The document. When the named plaintiff applied for a job in 2011, the defendant company gave him a document labeled “Pre-employment Disclosure Release.” The document informed him that his credit history and other information could be collected and used as a basis for the employment decision, authorized the company to access his consumer report, and stipulated that, by signing the document, he was waiving his rights to sue the prospective employer and its agents for violations of the FCRA. Thereby, his signature served simultaneously as an authorization for the company to procure his consumer report and as a broad release of liability.

The lawsuit. The plaintiff filed a putative FCRA class action complaint on behalf of himself and any person whose consumer report was obtained by the company after receiving a disclosure in violation of the FCRA within the two-year limitations period. He did not seek actual damages, which would have required proof of actual harm; however, he did seek statutory and punitive damages, along with attorney’s fees and costs.

The district court dismissed his first complaint with leave to amend, ruling that the allegation of willfulness consisted only of “labels and conclusions.” His amended complaint set forth the same factual and legal allegations as did the original complaint, but also included citations to Federal Trade Commission (FTC) staff opinion letters and district court opinions that he claimed supported his position that the employer “knew or should have known about its legal obligations under the FCRA,” thereby rendering the alleged statutory violation willful.

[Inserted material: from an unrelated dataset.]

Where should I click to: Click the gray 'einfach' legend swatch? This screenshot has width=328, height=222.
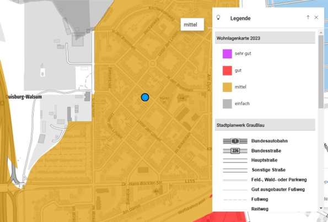click(227, 104)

The court dismissed the amended complaint—this time without leave to amend. The plaintiff had still not sufficiently pleaded willfulness because the FTC letters were informal staff opinions rather than authoritative guidance, the court reasoned, and the judicial opinions he cited were issued after the employer had provided him the Disclosure Release, in 2011.

Statute not ambiguous. Reversing and remanding, the Ninth Circuit first ruled that Section 1681b(b)(2)(A) of the Act unambiguously requires a document that “consists solely of the disclosure.” The company unsuccessfully argued that the statute’s requirement that the disclosure appear on a “document that consists solely of the disclosure” is ambiguous because subsection (ii) of the provision provides that the consumer may authorize the procurement of a consumer report on the document containing the disclosure. In the defendant’s view, if the statute allows for an authorization on the same document as the disclosure, then the statute must not really require the document to consist solely of the disclosure. Therefore, the employer asserted, Section 1681b(b)(2)(A) is internally inconsistent, and the court should give no effect to Congress’s use of the term “solely.”

In rejecting this assertion, the appeals court ruled that the two clauses are consistent because the authorization clause is an express exception to the requirement that the document consist “solely of the disclosure.” Even though the statute does not specifically designate it as such, the authorization clause immediately follows the disclosure clause, and makes express reference to it, the court pointed out. Thus, it was clear to the court that Congress intended the two subsections to work together.

Moreover, allowing an authorization on the same document as the disclosure is consistent with the FCRA’s stated purpose of protecting consumers from improper invasions of privacy, and these two requirements “fit hand in glove to achieve that purpose,” the court said, adding that each would be largely ineffective on its own. “Congress reasonably could have concluded that permitting the consumer to provide an authorization on the same page as the disclosure would enhance the effectiveness of each clause,” the court explained. “A job applicant may read a disclosure more closely if he understands that the potential employer may obtain his consumer report only if he signs an authorization for it to do so. The decision to authorize or deny the prospective employer’s use of his report to accept or reject his employment application may be better informed if the authorization immediately follows the disclosure.” On top of this, the fact that other FCRA provisions mandating disclosure omit the term “solely” was further evidence that Congress intended that term to carry meaning in Section 1681b(b)(2)(A)(i), the court added.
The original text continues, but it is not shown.